Spatial Smoothness and Sensitivity. We analyze the influence of the local losses and attention pooling on the spatial smoothness and sensitivity of image region representations and therefore plot in Fig. 3 the distributions of the cosine similarity of image region pairs over their spatial distances. For our LoVT model spatial smoothness and sensitivity can be observed as the quartiles and extreme points of the cosine similarity distributions decrease monotonously with increasing spatial distance, except for a few very distant region pairs with distances larger than 0.6. Note that these spatially very distant region pairs very likely represent opposite borders (or corners) of the image such that they both very likely contain background, explaining that they have more similar representations. Without local losses \(\mathcal {L}_\text {local-image}\) and \(\mathcal {L}_\text {local-report}\), the quartiles and extreme points decrease only for small spatial distances while increasing again for points further away, showing that spatial smoothness is only present for nearby regions and spatial sensitivity of more distant region is not optimal. When additionally replacing attention pooling with average (for image regions) and max (for sentences) pooling, similar results can be observed except that the quartiles are decreasing faster and the maximum points do not decrease for nearby regions. We can therefore deduce that the local losses effectively encourage spatial smoothness and sensitivity while attention pooling alone has only little effect.

Analysis of LoVT and Ablation Study. We refer to the supplementary material for a detailed analysis of our method LoVT, including an ablation study (focusing on local weighting, global and local losses, and attention pooling), an analysis of the distribution and alignment of learned representations, and an analysis of the region weights \(w^{\mathcal {I}}_{i, k}\).

5 Discussion

Limitations of Our Evaluation Procedure. In the evaluation procedure, we did not apply extensive hyperparameter tuning, resized all inputs to a resolution of only \(224 \times 224\), and applied no data augmentation. The presented downstream results are therefore below results typically reported on these datasets. We followed [30] and kept the evaluation procedure simple to limit computational resources and avoid bias induced by tuning to allow for a fair comparison of our method with the baselines.
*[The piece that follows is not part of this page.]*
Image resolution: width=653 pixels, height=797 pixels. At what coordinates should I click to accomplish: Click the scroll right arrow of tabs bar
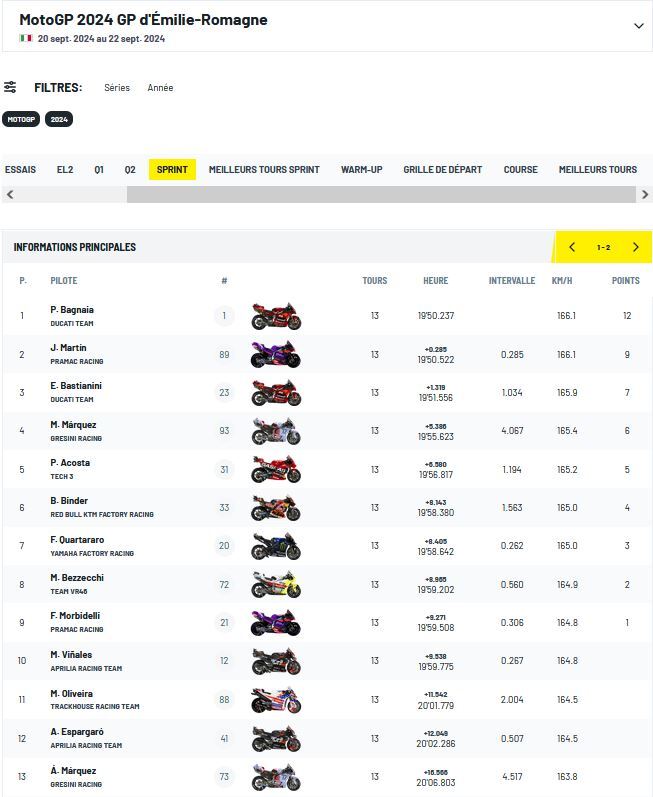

Limitations of LoVT. LoVT learns its alignment model implicitly based only on latent representations and instance-level pairing information. This makes the model sensitive to hyperparameters and hard to train. Also, it only uses local negatives from the same sample which restricts the number of negatives and may therefore limit its performance. Additionally, the alignment model is restricted to a simple attention mechanism and the regions are based on fixed patches that are not adaptive to the contents of the image. This may restrict the capabilities of the model and therefore of the pre-training method. For a detailed discussion of these limitations as well as of the potential negative societal impact we refer to the supplementary material.

Conclusion. We study pre-training for localized medical imaging on chest X-rays and propose a novel text-supervised method called LoVT, that combines instance-level contrastive learning with local contrastive learning. We evaluate our method on 18 localized tasks on chest X-rays and compare it with typically used pre-training and initialization methods. While there is no single best method for all tasks, our method LoVT is the best method on 10 out of 18 studied tasks making it the method of choice for localized tasks.

We hope that our work provides valuable insights that encourage using pre-training for localized medical imaging and that our method inspires future work on localized text-supervised pre-training.